Without cache when a user visits your site the server has to parse (read and interpret) various files of PHP or other server-side scripting languages. It reads all this code and then spits out the result of all the computations in a format that the user’s browser can read. It does this for every page, every single time.
This is where cache comes into play – rather than parse the code on the server before serving it to the user the output is saved and the next user that comes along gets a copy of this saved output file rather than make the server do all the work over again. This saves resources and loading time for your user. (We all like a fast loading site, right?)
There are varying levels of cache you have to deal with as well. With WordPress you have cache created by plugins (i.e. w3tc, Swift Performance, SG Optimizer, etc), some themes also add a cache level (I.e. Avada, Divi, etc.). On the server level, there are various ways cache are implemented as well – NGINX, Varnish, Litespeed, etc. You will have to consult with your host or their documentation to know which one is implemented for your site and how to work with it.

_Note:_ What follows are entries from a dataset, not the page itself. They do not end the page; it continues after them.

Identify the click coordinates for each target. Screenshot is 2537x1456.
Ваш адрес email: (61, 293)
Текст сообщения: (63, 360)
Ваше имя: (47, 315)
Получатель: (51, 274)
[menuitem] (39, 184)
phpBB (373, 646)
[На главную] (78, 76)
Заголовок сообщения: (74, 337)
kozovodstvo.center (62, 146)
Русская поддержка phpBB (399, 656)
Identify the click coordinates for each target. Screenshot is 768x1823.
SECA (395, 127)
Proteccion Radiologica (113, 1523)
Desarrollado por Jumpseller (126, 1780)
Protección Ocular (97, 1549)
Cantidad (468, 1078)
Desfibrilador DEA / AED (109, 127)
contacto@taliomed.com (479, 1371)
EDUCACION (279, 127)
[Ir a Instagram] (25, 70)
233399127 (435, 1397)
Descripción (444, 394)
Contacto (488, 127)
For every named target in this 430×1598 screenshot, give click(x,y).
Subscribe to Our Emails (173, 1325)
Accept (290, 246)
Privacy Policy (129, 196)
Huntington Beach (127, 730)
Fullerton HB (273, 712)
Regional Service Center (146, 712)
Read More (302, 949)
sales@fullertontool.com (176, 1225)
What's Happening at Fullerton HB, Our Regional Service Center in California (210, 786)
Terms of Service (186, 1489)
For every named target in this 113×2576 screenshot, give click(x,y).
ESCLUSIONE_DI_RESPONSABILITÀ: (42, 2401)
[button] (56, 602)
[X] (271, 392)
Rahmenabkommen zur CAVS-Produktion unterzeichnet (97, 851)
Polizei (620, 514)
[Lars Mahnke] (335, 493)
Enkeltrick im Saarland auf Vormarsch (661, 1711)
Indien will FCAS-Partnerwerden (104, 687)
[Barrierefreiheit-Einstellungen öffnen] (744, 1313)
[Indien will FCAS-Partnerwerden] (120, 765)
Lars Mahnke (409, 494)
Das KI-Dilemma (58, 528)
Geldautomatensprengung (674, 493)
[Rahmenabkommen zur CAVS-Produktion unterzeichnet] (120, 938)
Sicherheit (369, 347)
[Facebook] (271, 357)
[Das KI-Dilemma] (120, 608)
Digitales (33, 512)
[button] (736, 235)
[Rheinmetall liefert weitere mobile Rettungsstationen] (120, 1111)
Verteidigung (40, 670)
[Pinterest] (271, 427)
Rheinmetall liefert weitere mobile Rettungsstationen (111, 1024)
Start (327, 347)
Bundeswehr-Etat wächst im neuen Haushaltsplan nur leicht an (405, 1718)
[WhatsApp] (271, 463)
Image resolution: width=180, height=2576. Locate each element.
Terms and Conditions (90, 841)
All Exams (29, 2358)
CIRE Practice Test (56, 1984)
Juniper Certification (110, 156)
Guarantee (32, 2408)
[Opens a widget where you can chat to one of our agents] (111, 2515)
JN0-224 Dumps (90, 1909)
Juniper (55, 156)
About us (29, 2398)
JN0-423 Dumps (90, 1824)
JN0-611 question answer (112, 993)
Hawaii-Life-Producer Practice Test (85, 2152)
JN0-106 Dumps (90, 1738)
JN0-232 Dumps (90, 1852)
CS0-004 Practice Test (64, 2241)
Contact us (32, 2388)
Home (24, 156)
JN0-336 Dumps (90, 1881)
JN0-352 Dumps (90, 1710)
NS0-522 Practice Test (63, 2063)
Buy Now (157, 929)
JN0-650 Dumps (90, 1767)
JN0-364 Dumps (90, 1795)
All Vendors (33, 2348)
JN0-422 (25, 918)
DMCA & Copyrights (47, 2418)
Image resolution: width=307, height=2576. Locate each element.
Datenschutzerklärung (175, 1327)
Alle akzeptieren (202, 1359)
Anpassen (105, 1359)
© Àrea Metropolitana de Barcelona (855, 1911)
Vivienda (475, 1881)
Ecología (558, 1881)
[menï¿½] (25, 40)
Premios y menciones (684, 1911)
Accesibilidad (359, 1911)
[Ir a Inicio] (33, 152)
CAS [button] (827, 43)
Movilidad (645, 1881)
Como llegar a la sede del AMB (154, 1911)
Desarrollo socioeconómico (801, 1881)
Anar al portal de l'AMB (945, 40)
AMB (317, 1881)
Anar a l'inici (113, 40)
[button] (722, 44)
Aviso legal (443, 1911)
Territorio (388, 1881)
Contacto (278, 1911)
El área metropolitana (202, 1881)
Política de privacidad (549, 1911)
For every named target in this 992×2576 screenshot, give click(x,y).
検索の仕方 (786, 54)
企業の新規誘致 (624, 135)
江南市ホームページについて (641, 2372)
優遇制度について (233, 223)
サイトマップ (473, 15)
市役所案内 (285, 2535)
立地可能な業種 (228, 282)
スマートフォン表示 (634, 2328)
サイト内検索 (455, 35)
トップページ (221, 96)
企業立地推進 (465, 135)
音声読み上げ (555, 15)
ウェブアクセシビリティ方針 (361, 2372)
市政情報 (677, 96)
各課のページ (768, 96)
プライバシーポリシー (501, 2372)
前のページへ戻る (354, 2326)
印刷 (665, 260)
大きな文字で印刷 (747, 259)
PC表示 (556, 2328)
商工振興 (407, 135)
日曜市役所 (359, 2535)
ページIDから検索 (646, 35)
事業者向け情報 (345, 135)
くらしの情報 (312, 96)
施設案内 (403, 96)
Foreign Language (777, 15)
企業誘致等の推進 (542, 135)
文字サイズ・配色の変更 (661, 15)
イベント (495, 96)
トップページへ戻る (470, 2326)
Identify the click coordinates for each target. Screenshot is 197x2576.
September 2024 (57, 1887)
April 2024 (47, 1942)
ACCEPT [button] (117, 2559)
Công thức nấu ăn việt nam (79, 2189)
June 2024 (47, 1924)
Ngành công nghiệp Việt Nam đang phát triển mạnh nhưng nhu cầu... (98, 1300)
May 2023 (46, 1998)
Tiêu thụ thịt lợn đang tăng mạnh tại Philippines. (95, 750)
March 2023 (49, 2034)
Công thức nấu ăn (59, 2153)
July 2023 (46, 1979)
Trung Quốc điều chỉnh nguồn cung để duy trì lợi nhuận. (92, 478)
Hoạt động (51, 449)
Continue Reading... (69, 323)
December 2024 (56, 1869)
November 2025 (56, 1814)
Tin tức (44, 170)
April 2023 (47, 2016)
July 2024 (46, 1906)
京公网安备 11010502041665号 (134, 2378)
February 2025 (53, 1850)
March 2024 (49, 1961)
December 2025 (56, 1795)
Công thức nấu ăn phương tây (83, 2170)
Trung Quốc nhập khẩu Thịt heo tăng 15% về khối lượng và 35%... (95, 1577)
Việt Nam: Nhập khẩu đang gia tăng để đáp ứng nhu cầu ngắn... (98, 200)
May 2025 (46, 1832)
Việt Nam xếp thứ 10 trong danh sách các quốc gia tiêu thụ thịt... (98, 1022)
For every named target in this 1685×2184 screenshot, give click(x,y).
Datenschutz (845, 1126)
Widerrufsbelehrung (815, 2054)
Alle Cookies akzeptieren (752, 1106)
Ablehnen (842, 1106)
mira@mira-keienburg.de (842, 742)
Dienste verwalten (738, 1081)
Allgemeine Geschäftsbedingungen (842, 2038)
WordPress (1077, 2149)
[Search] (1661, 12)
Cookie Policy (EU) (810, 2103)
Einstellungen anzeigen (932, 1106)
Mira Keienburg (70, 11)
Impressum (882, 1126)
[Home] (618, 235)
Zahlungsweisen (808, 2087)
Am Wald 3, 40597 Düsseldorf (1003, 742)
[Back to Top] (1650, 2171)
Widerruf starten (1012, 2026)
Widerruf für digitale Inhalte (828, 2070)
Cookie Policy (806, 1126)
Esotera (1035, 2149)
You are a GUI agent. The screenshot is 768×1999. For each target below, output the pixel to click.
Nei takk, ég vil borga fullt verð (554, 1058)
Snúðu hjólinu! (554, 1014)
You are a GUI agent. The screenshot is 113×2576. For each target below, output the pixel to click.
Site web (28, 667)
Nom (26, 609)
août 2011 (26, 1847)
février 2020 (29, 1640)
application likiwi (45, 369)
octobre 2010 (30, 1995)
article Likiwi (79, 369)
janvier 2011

On top of those we have CDN (Content Delivery Network) which takes cache files and disperses them to servers all over the world and when a user accesses your site their servers will serve the cache file from a server is geologically close to them. This, in theory, gives another level of speeding things up as the shorter the distance to travel to retrieve a file from a server the faster the trip will be. Popular CDNs are Cloudflare and Max CDN, but there are many others. The final layer of cache is right on your user’s own computer – their browser. This level is the one that we have the least amount of control over on the user’s side of things, especially if we say replace an image on a page, but it has the same exact file name as the previous image. (To overcome this – if you want to use a new image on a page, just make sure to upload it using a filename that is different from the original image.)
Cache is often the bane of our, the site owner, existence because we can make a change and not have it show up on the front end. To handle this issue you will want to clear the various levels of cache after making a change. You will want to follow a specific order for doing this.
For each level, you will have to look at the documentation to learn how to clear the level of cache. On your end, for browser cache, though you can usually use ctrl (or cmd on a Mac) + f5 to refresh the browser cache. If you reverse the order in any way the cache gets rebuilt from a lower level. I.e. if you clear the CDN cache first it will rebuild it’s cache files from the server which still has stale files and then if you clear the server cache afterwards the CDN still has the stale cache files and will serve those to your user instead of the fresh files that are located on your server.